Anti-Tamper Hash Baseline Verification

To ensure absolute Zero Trust of underlying system assets, the protection shield continuously establishes and maintains SHA256-encrypted signature baselines for critical configuration files and memory nodes. The nightly inspection engine automatically verifies chronological changes in file hashes, capturing any unauthorised tampering or malicious overwrites within milliseconds. This completely eliminates the risk of local backdoor implantation or “poisoning” at the physical storage layer.

Automated Disaster Recovery Backup and Snapshot Rotation.

Given that local Agents possess high-level read/write permissions for the file system, the system includes a top-tier automated disaster recovery mechanism. The protection engine automatically triggers a full sandbox-level archive of active workspaces every night, maintaining a security snapshot mechanism with a 7-day retention policy (auto-rotation).

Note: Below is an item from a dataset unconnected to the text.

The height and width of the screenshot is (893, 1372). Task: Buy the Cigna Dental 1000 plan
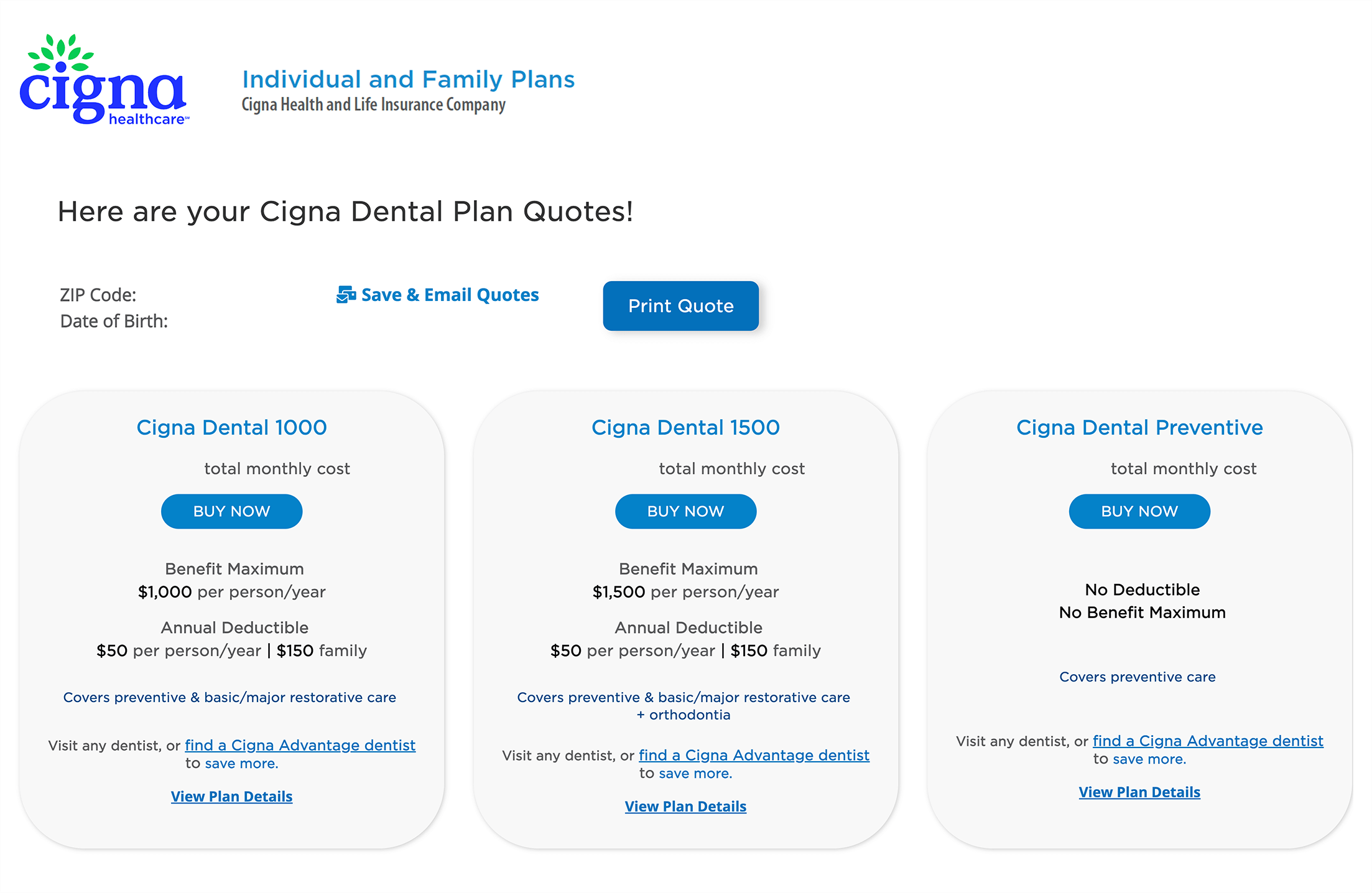click(x=231, y=511)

Even in extreme cases of accidental damage or erroneous deletion, the development environment can be rolled back losslessly with one click, maximising the continuity and resilience of local digital assets.

  1. Disclaimer
    This guide is intended solely as a reference for security practices and does not constitute any form of security guarantee.

No Absolute Security: All measures described in this guide (including deterministic scripts, Agent Skills, and user precautions) are “best-effort” protections and cannot cover all attack vectors. AI Agent security is a rapidly evolving field, and new attack methods may emerge at any time.

User Responsibility: Users deploying and using Nanobot should independently assess the security risks of their operating environment and adjust the recommendations in this guide according to their specific scenarios. Any losses resulting from incorrect configuration, failure to update promptly, or ignoring security warnings are the sole responsibility of the user.

Not a Substitute for Professional Security Audits: This guide is not a replacement for professional security audits, penetration testing, or compliance assessments. For scenarios involving sensitive data, financial assets, or critical infrastructure, it is strongly recommended to hire a professional security team for an independent evaluation.

Third-Party Dependencies: The security of third-party libraries, API services, and platforms that Nanobot relies on (such as Telegram, WhatsApp, and LLM providers) is beyond the scope of this guide. Users should monitor security advisories for relevant dependencies and update them promptly.

Scope of Non-Liability: The maintainers and contributors of the Nanobot project shall not be held liable for any direct, indirect, incidental, or consequential damages arising from the use of this guide or the Nanobot software.

Use of this software indicates that you understand and accept the aforementioned risks.